Text excerpt
• • • • • • •

It doesn’t matter what the Inferior Court says, NO STATE is Bound by ANY Decision of any INFERIOR COURT. See Roy Moore

A recent detailed study of the courts of all 50 states and the District of Columbia determined that 46 states and the District of Columbia adopt the position that the precedents of lower federal courts are not binding in their jurisdictions. Wayne A. Logan, A House Divided: When State and Lower Federal Courts Disagree on Federal Constitutional Rights, 90 Notre Dame L. Rev. 235, 280-81 (2014). The position of three other states is uncertain. Only one state (Delaware) defers to the constitutional decisions of lower federal courts. Id. At 281.

Federal courts have recognized that state-court review of constitutional questions is independent of the same authority lodged in the lower federal courts. “In passing on federal constitutional questions, the state courts and the lower federal courts have the same responsibility and occupy the same position; there is a parallelism but not paramountcy for both sets of courts are governed by the same reviewing authority of the Supreme Court.” United States ex rel.Lawrence v. Woods, 432 F.2d 1072, 1075 (7th Cir. 1970).

Although consistency between state and federal courts is desirable in that it promotes respect for the law and prevents litigants from forum-shopping, there is nothing inherently offensive about two sovereigns reaching different legal conclusions. Indeed, such results were contemplated by our federal system, and neither sovereign is required to, nor expected to, yield to the other.

Surrick v. Killion, 449 F. 3d 520, 535 (3rd Cir. 2006).

• • • • • • •

Extracted data entries
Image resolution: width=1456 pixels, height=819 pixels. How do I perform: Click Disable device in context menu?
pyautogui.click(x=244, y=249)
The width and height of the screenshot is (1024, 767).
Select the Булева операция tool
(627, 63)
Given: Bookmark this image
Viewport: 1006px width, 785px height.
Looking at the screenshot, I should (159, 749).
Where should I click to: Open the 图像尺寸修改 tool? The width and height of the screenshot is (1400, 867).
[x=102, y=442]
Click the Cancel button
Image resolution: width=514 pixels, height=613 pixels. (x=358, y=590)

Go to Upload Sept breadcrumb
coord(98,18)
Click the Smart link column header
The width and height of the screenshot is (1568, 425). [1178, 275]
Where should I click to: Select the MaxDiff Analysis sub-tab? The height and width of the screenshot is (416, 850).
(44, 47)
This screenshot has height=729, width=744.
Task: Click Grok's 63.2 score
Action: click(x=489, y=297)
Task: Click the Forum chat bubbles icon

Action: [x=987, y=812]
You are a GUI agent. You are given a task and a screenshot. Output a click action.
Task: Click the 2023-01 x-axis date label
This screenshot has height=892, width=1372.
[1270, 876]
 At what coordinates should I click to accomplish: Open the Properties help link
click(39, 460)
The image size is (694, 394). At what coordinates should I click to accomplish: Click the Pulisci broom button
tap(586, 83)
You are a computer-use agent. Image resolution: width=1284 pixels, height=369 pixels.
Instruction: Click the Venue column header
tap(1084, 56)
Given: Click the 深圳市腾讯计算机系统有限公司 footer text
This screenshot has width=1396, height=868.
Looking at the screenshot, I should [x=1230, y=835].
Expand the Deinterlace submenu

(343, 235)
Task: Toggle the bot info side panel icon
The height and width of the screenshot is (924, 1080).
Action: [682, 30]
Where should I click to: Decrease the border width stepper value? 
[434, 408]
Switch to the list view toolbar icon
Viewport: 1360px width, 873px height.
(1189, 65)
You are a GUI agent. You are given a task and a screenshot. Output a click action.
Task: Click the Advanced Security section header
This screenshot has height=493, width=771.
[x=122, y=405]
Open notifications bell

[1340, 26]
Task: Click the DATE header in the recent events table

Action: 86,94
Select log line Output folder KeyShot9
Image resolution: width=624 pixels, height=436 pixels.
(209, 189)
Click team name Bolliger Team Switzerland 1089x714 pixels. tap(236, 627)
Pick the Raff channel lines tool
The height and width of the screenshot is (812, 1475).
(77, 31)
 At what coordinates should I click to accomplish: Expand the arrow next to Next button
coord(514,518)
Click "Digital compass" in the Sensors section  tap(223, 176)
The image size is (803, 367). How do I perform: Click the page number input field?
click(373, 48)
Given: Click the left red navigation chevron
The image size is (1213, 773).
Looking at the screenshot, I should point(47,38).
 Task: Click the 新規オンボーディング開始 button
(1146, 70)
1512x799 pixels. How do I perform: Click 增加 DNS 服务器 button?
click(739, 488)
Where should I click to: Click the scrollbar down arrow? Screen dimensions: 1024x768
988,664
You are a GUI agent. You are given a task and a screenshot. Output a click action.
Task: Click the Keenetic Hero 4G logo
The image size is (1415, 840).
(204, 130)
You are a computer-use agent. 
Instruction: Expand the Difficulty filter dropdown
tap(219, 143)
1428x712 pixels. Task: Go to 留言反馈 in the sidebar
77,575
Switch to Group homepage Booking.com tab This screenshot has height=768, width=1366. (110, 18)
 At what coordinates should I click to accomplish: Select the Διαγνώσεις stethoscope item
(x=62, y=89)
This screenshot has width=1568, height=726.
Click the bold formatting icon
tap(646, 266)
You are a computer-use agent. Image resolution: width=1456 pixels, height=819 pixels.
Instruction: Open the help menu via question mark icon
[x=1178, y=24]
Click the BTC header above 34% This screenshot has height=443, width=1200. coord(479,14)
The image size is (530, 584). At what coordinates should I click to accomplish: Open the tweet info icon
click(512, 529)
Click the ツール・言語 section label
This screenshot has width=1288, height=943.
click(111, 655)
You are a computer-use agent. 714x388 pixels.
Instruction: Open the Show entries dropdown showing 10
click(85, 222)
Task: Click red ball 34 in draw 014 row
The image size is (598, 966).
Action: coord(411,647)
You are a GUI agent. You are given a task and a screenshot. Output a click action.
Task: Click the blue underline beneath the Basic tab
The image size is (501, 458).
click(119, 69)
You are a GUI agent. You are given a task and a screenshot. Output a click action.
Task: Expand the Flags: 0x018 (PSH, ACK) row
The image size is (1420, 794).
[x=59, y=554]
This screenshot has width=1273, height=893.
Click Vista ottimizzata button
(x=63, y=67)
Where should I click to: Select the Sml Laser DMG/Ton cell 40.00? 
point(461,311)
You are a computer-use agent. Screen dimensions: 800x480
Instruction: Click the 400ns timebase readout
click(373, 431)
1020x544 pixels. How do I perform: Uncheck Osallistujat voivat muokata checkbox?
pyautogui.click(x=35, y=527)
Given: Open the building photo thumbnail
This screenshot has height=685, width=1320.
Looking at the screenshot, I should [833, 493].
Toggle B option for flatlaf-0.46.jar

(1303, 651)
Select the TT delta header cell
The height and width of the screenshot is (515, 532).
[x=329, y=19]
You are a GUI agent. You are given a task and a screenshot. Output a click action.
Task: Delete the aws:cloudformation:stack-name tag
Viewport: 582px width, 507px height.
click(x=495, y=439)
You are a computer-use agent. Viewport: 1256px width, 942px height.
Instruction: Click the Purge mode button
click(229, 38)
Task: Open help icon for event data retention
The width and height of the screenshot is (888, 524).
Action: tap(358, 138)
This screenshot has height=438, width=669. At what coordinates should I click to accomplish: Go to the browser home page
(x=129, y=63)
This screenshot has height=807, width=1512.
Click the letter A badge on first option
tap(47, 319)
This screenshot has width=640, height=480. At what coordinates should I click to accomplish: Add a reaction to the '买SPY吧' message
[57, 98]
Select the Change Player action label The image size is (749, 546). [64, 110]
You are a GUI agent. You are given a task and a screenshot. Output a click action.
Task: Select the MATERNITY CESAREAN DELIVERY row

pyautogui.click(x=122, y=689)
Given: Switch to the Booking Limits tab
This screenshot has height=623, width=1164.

• • • • • • •

Exercise requirements
A) Retype the passage on state courts and lower federal precedent, everything from "Federal courts have recognized" down to "(7th Cir. 1970).".
B) Extend the passage on state courts and lower federal precedent, picking up after its final sentence.

The replies
A)
Federal courts have recognized that state-court review of constitutional questions is independent of the same authority lodged in the lower federal courts. “In passing on federal constitutional questions, the state courts and the lower federal courts have the same responsibility and occupy the same position; there is a parallelism but not paramountcy for both sets of courts are governed by the same reviewing authority of the Supreme Court.” United States ex rel.Lawrence v. Woods, 432 F.2d 1072, 1075 (7th Cir. 1970).

B)
The United States Supreme Court has acknowledged that state courts “possess the authority, absent a provision for exclusive federal jurisdiction, to render binding judicial decisions that rest on their own interpretations of federal law.” Asarco Inc. v. Kadish, 490 U.S. 605, 617 (1989). Two justices of the United States Supreme Court in special writings have elaborated on this principle.

The Supremacy Clause demands that state law yield to federal law, but neither federal supremacy nor any other principle of federal law requires that a state court’s interpretation of federal law give way to a (lower) federal court’s interpretation. In our federal system, a state trial court’s interpretation of federal law is no less authoritative than that of the federal court of appeals in whose circuit the trial court is located.

Lockhart v. Fretwell, 506 U.S. 364, 375-76 (1993) (Thomas, J., concurring). See also Steffel v. Thompson, 415 U.S. 452, 482, n. 3 (1974) (Rehnquist, J., concurring) (noting that a lower- federal-court decision “would not be accorded the stare decisis effect in state court that it would have in a subsequent proceeding within the same federal jurisdiction. Although the state court would not be compelled to follow the federal holding, the opinion might, of course, be viewed as highly persuasive.”).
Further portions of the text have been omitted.